Arranca programa de atención a los hombres violentos

A través de un taller y grupos vivenciales, el CEPAVI ofrece modificar patrones de conducta en el varón que ejerce violencia intrafamiliar.

Guadalajara

Durante 2014 Jalisco arrancó un programa de atención a hombres violentos cuyo fin es brindarles las herramientas “para que cambien sus patrones de conducta, sus actitudes y comportamientos y eliminen la violencia que ejercen principalmente en su hogar”, explicó Enrique Rodríguez Muñoz, psicólogo del Consejo Estatal para la Prevención y Atención de la Violencia Intrafamiliar (CEPAVI).

En entrevista con MILENIO JALISCO, el responsable del taller Hombres en Construcción de Nuevas Masculinidades, mencionó que se trata de un programa que ejecutó el CEPAVI a partir de este año, en el que a la fecha han participado 56 varones de la zona metropolitana de Guadalajara (ZMG). Si bien es una cifra menor frente a la gran cantidad de mujeres violentadas por sus parejas, es la base de un proyecto que busca en la atención de los agresores, una alternativa eficaz para frenar el maltrato en el hogar hacia mujeres, niñas y niños, y romper el círculo por el cual éste se repite de generación en generación.

“La Encuesta Nacional sobre la Dinámica de las Relaciones en el Hogar (Endireh, 2011) reporta que de 24 millones 566 mil 381 mujeres casadas o unidas mayores de quince años, 11 millones 18 mil 415 han vivido algún episodio de maltrato en el transcurso de su vida conyugal; es decir, casi seis de cada diez mujeres en México. Y según la misma encuesta, quien agrede más es el esposo o la pareja”, refirió el especialista.

Que el hombre se reconozca como un agresor y que acepte tomar un taller “es sumamente difícil por el contexto sociocultural y familiar en el que vivimos… a los varones se nos enseña a ser duros, a jugar luchitas, nos regalan pistolas… esos aprendizajes sociales empiezan con juguetes y también con la distinción de los roles de género desde el nacimiento, con los colores, azul para hombres, rosita para mujeres, y llevan a ir adoptando conductas ante la sociedad, que se repiten durante el noviazgo y en el matrimonio o relaciones de pareja”, explicó.

Por otra parte, muchos hombres violentos no se consideran como tal, porque también vivieron violencia en sus familias, y ésta se normaliza, agregó, tras recalcar que la violencia es aprendida y no es ni ‘natural’  ni ‘normal’.

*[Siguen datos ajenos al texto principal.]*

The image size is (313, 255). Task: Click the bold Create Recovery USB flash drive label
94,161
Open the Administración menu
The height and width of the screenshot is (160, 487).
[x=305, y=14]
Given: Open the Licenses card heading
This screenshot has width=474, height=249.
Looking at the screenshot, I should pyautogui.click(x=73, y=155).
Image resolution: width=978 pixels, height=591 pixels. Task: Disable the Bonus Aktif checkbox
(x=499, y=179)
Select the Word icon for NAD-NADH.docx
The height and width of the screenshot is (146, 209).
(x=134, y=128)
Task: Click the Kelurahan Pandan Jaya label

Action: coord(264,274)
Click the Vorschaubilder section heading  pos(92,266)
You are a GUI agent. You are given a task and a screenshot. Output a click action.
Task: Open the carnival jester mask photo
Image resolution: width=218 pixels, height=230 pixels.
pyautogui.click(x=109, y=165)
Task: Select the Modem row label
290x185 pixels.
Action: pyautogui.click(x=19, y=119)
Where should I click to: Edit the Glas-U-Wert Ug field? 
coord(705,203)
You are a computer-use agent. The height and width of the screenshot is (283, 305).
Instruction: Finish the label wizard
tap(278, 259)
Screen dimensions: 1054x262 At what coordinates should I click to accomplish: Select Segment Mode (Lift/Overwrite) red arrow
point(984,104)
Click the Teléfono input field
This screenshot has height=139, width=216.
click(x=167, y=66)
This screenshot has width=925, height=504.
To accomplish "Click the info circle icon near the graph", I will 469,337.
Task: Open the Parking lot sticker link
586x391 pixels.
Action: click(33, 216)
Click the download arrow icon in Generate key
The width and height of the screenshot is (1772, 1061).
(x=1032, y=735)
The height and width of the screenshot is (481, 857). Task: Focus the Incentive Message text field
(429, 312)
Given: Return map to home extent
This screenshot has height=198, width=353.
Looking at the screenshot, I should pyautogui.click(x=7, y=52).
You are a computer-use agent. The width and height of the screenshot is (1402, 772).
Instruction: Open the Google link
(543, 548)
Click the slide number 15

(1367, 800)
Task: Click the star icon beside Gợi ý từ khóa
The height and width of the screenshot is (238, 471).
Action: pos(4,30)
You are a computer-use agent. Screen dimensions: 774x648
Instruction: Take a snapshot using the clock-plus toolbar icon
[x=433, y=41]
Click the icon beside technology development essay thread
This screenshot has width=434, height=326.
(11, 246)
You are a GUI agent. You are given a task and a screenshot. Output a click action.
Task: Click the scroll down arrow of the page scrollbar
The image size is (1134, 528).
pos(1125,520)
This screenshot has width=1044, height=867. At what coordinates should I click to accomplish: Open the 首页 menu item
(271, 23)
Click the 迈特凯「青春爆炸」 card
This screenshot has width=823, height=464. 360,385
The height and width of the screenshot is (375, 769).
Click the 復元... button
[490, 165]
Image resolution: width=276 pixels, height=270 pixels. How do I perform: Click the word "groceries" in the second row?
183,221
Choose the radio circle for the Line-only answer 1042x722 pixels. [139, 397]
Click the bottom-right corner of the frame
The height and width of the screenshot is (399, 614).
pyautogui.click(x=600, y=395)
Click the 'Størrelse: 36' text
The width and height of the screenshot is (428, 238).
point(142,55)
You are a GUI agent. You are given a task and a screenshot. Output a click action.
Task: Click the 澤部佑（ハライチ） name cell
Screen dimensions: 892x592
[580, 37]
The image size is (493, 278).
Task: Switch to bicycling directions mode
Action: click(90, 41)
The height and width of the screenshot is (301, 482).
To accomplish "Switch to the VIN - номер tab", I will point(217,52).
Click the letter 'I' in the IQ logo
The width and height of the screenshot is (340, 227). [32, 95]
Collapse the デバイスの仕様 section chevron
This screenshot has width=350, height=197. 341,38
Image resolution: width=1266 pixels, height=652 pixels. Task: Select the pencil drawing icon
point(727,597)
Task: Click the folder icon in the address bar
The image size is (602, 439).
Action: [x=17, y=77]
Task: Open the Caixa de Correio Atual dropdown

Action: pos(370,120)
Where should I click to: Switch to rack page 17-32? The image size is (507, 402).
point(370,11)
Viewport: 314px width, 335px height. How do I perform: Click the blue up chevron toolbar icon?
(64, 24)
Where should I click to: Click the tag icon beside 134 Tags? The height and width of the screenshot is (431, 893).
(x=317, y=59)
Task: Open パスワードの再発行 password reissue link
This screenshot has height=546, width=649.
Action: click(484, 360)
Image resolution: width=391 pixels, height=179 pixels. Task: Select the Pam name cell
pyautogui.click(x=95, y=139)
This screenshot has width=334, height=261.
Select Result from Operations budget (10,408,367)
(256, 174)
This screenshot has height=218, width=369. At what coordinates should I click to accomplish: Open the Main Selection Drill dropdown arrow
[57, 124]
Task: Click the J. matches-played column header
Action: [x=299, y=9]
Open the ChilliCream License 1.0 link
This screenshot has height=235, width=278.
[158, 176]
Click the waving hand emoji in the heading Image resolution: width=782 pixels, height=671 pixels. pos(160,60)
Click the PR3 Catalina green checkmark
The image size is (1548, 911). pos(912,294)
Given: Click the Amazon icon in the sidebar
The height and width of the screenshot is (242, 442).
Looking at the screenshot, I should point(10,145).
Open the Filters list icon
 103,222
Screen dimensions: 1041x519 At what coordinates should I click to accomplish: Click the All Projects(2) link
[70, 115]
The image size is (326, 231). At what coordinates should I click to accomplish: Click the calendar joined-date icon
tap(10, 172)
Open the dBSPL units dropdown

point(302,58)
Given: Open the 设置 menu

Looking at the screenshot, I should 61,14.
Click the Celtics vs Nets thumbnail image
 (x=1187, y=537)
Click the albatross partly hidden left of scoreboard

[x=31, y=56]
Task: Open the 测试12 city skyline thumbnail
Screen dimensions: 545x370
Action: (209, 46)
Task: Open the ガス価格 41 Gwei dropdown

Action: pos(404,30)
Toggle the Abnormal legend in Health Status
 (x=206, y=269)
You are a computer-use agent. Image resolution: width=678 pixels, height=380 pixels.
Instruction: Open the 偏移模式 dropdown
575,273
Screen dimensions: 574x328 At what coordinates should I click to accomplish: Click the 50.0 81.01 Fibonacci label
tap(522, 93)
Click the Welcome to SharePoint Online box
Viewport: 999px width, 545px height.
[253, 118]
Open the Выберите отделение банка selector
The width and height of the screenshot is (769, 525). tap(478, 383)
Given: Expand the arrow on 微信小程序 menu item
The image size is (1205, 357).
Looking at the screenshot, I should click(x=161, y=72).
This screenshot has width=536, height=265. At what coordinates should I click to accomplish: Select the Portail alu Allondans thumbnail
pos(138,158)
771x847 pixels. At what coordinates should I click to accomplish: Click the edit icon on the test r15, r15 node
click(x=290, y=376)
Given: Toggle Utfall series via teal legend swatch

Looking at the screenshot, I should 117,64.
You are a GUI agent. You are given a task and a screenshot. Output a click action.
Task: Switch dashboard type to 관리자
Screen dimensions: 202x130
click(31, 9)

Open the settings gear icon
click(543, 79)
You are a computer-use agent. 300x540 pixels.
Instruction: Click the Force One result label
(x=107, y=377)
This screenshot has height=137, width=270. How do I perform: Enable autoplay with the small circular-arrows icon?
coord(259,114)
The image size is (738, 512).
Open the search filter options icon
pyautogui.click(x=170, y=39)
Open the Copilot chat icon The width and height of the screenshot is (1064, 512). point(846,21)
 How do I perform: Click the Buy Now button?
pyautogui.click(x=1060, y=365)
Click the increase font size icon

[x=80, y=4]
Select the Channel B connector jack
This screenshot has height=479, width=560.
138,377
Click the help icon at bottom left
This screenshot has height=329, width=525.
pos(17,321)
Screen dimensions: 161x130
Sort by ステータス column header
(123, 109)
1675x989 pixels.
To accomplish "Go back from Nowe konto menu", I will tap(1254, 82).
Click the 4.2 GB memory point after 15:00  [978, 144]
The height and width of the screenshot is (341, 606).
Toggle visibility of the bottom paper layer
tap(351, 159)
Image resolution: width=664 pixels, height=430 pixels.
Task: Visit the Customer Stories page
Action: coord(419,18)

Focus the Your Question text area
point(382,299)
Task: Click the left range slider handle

Rodríguez Muñoz dijo que el programa “está prácticamente empezando”. Consta de 25 sesiones presenciales, una por semana, y una sesión adicional donde se planea que vayan a una comunidad para dar su testimonio con el objetivo de sensibilizar a otras personas, replicar lo que están recibiendo, y también detectar casos de violencia intrafamiliar.

A través de cada sesión se busca reeducar: modificar patrones de conducta del hombre violento; brindarle habilidades para que mejore sus relaciones familiares y proporcionarle técnicas de autoconocimiento, relajación y control de las emociones. Esto, por medio del trabajo vivencial en grupo.

El psicólogo comentó que es un modelo eficaz. Recientemente se evaluó y hay progresos significativos en quienes han asistido al taller. “Ellos mismos advirtieron sobre comportamientos que cambiaron en diferentes espacios, incluso públicos, en el ámbito laboral y en sus interacciones sociales. Expresaron que el taller les ha ayudado a controlarse y a pensar antes de incurrir en una conducta violenta; lo cual ha mejorado la relación con sus parejas. Sí hay buenos resultados”, apuntó.

Ante el CEPAVI se ha expuesto la idea de abrir un centro especializado abierto para todo el público, pues este año la atención a hombres agresores se manejó como un programa piloto con casos canalizados directamente de instituciones.

De acuerdo con Enrique Rodríguez, también sería ideal que un programa de esta naturaleza fuera obligatorio para los hombres que son detenidos por violencia doméstica, como ya ocurre en otros países.

“Como especialista considero que si hay un hecho de violencia se debe pagar la transgresión, y también acudir a un programa reeducativo que permita a los hombres entender la masculinidad de una forma diferente, sin perder la esencia de que los sexos son distintos, pero bajo la mirada de la equidad de género”, concluyó.